--- Start of Data extract ---
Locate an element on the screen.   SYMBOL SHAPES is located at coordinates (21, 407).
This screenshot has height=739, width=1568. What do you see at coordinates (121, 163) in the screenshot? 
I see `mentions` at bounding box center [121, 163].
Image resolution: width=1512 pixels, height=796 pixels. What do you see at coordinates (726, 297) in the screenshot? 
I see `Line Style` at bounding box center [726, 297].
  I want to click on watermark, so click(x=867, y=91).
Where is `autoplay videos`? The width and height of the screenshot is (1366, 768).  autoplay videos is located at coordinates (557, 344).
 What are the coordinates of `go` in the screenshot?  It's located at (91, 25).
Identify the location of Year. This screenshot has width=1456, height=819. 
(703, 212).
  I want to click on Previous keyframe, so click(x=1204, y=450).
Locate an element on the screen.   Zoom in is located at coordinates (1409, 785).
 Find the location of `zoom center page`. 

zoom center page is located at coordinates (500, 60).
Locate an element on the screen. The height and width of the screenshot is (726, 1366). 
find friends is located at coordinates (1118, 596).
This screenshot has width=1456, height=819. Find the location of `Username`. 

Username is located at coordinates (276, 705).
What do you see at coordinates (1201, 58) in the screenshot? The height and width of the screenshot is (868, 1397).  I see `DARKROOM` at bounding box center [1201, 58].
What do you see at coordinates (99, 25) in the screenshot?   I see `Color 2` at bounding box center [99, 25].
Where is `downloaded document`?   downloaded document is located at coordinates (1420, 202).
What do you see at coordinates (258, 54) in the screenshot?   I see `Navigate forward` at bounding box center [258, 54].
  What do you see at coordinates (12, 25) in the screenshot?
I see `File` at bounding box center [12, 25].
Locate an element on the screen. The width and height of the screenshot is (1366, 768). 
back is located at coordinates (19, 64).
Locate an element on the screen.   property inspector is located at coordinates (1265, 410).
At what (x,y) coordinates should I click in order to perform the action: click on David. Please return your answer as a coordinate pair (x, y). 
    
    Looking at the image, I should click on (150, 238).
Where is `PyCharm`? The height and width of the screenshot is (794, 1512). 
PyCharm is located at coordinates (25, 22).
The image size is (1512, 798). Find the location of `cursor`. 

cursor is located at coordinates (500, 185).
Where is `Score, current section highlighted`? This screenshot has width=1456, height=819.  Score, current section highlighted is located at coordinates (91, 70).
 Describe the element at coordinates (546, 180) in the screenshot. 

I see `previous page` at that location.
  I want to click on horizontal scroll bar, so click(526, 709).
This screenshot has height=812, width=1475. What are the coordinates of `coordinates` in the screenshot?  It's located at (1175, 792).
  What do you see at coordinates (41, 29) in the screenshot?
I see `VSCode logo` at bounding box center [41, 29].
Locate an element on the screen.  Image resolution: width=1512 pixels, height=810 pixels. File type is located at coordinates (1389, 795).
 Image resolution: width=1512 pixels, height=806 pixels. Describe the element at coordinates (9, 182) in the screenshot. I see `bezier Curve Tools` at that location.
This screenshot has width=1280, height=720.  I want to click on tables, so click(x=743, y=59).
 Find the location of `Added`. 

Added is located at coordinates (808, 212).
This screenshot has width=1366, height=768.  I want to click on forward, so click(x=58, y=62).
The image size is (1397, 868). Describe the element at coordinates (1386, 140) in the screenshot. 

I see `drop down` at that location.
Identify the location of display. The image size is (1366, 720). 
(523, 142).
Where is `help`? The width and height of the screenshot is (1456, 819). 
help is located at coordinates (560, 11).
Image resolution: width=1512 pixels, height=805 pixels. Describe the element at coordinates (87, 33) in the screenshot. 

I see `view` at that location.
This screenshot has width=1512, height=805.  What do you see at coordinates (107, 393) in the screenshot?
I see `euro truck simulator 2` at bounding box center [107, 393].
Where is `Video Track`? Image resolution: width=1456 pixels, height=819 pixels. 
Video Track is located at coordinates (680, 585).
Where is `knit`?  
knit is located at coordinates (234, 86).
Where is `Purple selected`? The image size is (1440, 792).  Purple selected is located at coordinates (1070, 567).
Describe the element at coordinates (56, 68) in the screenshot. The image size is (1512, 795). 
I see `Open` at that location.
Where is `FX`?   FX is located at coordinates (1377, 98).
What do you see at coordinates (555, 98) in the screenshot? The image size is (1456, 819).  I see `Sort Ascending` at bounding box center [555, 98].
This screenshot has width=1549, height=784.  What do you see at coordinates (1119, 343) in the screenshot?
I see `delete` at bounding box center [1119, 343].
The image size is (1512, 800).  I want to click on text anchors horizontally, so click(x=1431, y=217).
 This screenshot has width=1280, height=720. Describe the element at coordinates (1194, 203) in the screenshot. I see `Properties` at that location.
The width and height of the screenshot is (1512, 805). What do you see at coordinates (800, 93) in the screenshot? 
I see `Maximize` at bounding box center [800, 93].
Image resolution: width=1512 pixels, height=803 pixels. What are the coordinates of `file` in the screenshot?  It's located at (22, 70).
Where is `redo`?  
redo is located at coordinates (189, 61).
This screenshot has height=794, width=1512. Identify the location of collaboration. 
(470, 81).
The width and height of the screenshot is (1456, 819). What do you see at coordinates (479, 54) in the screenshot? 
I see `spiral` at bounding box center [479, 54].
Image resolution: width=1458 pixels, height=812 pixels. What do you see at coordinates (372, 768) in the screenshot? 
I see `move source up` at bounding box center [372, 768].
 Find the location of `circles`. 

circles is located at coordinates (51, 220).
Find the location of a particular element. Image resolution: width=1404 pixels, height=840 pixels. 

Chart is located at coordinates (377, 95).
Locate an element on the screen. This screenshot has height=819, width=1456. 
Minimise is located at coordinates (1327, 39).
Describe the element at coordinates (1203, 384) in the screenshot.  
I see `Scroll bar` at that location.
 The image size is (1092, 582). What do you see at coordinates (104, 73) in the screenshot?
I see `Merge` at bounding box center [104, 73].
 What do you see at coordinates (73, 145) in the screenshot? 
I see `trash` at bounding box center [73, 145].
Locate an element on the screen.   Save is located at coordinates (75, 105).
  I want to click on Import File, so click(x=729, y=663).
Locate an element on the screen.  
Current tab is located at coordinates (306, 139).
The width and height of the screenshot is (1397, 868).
--- End of Data extract ---
_Problem to work on_
Copy the records word for word from the line containing "coordinates (1420, 202)." through the line containing "I want to click on horizontal", including both of those lines.

_Output below_
Where is `downloaded document`?   downloaded document is located at coordinates (1420, 202).
What do you see at coordinates (258, 54) in the screenshot?   I see `Navigate forward` at bounding box center [258, 54].
  What do you see at coordinates (12, 25) in the screenshot?
I see `File` at bounding box center [12, 25].
Locate an element on the screen. The width and height of the screenshot is (1366, 768). 
back is located at coordinates (19, 64).
Locate an element on the screen.   property inspector is located at coordinates (1265, 410).
At what (x,y) coordinates should I click in order to perform the action: click on David. Please return your answer as a coordinate pair (x, y). 
    
    Looking at the image, I should click on (150, 238).
Where is `PyCharm`? The height and width of the screenshot is (794, 1512). 
PyCharm is located at coordinates (25, 22).
The image size is (1512, 798). Find the location of `cursor`. 

cursor is located at coordinates (500, 185).
Where is `Score, current section highlighted`? This screenshot has width=1456, height=819.  Score, current section highlighted is located at coordinates (91, 70).
 Describe the element at coordinates (546, 180) in the screenshot. 

I see `previous page` at that location.
  I want to click on horizontal scroll bar, so click(526, 709).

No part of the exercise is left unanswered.